GIVEN RECORDS START

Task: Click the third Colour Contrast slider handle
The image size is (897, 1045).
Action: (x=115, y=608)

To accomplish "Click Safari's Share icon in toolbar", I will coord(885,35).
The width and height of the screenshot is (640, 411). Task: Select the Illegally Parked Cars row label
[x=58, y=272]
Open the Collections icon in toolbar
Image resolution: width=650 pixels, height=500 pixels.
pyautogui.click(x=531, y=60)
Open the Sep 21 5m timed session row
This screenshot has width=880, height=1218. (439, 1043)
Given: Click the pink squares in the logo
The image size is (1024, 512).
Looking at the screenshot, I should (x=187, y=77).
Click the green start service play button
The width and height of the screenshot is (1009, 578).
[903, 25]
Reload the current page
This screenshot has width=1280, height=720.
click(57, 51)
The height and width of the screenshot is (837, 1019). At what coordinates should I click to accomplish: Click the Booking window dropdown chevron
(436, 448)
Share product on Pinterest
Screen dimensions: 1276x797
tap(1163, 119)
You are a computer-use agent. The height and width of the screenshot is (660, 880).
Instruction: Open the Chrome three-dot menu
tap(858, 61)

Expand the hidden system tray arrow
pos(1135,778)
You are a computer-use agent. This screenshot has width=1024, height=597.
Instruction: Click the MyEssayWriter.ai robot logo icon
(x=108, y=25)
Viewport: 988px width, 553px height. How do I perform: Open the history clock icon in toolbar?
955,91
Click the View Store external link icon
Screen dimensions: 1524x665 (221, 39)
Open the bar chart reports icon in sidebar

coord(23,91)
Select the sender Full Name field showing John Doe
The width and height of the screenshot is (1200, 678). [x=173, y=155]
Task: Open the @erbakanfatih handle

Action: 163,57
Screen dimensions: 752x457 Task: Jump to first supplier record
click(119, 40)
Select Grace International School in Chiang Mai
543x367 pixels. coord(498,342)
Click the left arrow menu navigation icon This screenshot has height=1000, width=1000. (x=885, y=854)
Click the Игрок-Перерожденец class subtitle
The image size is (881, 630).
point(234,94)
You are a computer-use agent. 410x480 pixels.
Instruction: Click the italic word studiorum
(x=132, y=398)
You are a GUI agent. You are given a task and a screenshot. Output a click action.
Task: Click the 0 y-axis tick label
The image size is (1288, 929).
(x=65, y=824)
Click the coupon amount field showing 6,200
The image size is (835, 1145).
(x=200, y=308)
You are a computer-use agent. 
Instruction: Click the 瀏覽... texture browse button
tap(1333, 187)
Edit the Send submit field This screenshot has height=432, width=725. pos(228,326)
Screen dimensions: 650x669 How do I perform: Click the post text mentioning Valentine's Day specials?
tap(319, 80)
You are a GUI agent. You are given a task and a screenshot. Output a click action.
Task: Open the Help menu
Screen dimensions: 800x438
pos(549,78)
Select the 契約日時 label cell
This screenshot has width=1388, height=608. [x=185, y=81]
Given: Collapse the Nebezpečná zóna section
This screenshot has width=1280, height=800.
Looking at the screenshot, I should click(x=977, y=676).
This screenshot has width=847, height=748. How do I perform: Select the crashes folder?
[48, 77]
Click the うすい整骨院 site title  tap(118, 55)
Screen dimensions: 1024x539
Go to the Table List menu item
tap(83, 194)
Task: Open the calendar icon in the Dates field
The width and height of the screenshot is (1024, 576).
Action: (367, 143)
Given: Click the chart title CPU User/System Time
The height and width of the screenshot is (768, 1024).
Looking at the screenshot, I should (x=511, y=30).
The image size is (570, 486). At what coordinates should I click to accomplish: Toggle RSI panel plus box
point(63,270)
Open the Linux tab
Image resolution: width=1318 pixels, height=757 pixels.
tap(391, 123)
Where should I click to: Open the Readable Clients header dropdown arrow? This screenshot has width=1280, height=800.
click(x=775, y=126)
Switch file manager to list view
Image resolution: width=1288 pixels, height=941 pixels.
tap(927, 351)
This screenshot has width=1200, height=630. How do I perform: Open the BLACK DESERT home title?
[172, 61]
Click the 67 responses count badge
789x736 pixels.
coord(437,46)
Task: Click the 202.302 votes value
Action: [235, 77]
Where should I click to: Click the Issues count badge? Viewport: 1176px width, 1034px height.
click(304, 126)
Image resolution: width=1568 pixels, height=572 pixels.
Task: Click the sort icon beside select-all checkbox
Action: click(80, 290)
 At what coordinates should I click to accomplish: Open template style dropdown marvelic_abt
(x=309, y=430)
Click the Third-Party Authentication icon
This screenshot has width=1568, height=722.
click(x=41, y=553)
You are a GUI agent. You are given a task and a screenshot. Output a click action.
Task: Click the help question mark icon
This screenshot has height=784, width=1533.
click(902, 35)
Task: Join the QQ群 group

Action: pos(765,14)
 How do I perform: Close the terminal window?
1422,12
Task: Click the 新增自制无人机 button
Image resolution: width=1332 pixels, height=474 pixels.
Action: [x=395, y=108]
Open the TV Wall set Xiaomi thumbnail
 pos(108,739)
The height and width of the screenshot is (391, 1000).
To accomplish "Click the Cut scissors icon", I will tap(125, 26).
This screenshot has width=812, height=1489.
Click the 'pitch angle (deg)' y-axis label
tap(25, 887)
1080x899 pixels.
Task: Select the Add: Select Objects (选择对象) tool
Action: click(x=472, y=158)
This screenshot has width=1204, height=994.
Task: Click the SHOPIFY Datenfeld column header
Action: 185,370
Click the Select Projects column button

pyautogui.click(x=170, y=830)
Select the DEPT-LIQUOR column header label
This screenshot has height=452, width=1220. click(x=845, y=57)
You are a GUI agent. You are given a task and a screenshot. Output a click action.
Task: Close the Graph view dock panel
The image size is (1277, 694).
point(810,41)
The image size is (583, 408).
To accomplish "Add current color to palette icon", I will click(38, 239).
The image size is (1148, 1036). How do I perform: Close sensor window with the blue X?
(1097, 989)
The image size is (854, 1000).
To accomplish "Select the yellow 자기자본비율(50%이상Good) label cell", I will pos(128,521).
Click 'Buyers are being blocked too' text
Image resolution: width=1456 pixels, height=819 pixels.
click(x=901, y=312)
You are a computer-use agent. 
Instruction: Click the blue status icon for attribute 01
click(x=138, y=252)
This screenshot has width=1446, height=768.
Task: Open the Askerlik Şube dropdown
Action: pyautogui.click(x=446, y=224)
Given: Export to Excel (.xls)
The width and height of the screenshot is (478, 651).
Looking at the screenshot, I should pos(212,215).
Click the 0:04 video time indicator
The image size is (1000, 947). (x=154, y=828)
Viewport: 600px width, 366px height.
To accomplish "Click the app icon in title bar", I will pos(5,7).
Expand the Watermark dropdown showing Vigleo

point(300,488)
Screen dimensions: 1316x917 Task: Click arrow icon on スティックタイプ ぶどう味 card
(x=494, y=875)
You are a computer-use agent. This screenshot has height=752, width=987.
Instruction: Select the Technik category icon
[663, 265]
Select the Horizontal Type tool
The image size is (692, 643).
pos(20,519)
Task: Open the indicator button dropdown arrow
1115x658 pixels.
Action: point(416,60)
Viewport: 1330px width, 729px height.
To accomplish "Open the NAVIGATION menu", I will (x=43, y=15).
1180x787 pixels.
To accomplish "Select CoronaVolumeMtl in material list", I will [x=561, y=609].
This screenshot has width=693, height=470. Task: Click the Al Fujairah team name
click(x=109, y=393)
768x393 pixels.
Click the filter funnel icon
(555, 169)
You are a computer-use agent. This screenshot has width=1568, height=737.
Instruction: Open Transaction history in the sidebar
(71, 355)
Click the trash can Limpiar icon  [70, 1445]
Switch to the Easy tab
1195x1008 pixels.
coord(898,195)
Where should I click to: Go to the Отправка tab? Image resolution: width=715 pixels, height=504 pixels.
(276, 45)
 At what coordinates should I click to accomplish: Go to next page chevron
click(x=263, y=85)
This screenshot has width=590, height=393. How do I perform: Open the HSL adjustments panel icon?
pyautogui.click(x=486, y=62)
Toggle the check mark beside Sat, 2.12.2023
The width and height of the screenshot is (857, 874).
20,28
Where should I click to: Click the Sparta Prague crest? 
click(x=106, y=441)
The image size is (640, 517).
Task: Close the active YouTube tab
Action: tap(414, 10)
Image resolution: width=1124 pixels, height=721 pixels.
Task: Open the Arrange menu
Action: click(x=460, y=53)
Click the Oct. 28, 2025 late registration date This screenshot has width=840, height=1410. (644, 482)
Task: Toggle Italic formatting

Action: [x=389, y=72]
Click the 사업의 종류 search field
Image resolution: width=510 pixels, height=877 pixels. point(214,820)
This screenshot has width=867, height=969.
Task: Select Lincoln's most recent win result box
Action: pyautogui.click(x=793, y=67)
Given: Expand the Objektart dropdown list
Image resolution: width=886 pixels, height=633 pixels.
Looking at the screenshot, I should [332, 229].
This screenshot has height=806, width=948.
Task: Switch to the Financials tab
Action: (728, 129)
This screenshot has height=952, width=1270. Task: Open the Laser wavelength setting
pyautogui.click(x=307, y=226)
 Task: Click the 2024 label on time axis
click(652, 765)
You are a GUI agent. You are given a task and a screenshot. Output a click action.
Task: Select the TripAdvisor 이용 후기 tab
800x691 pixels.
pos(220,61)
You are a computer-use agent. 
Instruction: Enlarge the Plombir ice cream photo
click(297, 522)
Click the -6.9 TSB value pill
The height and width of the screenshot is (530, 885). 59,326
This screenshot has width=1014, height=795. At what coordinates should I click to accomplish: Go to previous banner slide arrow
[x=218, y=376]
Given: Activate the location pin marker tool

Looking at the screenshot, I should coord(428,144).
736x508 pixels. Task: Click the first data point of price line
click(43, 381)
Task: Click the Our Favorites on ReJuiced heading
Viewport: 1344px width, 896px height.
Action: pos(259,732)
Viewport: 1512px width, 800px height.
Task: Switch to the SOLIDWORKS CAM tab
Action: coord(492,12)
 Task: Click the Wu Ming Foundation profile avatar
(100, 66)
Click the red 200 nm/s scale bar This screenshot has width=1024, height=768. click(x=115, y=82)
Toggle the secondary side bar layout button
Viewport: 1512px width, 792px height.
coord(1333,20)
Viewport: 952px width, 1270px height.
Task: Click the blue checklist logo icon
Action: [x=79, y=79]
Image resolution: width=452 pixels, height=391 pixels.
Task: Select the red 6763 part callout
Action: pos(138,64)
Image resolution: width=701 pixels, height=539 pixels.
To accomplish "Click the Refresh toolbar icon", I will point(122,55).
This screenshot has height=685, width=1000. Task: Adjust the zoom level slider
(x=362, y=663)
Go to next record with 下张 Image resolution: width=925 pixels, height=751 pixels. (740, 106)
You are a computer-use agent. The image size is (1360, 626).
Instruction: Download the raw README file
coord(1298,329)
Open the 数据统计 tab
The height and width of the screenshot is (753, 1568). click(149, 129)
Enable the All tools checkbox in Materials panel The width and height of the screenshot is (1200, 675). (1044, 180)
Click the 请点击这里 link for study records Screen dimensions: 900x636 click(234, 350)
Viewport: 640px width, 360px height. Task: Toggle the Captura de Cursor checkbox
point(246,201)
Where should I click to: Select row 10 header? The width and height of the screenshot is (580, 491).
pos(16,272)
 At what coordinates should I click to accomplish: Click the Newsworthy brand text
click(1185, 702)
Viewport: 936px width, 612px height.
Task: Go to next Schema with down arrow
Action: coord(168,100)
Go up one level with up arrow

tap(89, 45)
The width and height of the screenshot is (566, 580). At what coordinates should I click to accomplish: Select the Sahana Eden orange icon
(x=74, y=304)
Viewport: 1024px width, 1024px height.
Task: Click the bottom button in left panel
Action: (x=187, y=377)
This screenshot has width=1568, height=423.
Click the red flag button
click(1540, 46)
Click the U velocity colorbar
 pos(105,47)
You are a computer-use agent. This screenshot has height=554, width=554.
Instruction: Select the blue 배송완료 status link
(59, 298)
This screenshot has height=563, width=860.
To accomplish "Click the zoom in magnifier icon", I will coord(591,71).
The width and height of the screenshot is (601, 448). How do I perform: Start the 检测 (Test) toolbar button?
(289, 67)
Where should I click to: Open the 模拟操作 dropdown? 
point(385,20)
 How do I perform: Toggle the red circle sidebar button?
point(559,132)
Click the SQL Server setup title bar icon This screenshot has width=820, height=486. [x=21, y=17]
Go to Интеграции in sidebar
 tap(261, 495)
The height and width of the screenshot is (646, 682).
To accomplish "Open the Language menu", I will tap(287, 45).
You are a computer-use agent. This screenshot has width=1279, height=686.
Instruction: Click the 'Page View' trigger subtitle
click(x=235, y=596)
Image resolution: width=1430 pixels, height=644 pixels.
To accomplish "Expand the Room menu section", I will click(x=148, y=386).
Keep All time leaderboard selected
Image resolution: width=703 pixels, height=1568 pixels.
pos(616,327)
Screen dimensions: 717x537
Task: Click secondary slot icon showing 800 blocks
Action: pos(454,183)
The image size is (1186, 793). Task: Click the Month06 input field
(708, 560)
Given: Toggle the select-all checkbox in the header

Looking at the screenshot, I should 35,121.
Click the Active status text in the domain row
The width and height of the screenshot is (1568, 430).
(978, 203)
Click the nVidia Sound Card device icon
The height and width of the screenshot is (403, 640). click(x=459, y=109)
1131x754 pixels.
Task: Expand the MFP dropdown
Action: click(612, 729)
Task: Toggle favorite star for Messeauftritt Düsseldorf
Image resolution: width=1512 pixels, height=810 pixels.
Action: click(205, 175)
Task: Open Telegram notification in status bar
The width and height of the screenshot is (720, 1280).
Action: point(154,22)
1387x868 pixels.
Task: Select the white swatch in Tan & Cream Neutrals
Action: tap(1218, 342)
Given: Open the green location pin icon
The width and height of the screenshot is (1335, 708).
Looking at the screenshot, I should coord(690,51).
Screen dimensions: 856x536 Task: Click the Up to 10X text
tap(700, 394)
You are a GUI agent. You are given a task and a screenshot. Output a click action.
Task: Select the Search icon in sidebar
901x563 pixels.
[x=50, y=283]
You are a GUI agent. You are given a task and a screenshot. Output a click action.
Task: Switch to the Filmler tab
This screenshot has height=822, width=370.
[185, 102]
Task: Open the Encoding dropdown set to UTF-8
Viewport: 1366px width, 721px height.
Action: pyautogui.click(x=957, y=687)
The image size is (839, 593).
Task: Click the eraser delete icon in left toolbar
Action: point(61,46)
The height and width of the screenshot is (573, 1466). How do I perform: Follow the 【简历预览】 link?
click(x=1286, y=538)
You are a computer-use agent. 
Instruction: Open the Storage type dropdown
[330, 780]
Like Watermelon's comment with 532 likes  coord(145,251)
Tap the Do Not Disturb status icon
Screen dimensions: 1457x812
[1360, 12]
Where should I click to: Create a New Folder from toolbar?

GIVEN RECORDS END

§ **WHAT YOU SHOULD DO**
Take the lines above from the one containing "Task: Join the QQ群 group" to the one containing "The height and width of the screenshot is (391, 1000)." and retype them exactly, both ends included, with nothing added.

§ **RESULT BELOW**
Task: Join the QQ群 group

Action: pos(765,14)
 How do I perform: Close the terminal window?
1422,12
Task: Click the 新增自制无人机 button
Image resolution: width=1332 pixels, height=474 pixels.
Action: [x=395, y=108]
Open the TV Wall set Xiaomi thumbnail
 pos(108,739)
The height and width of the screenshot is (391, 1000).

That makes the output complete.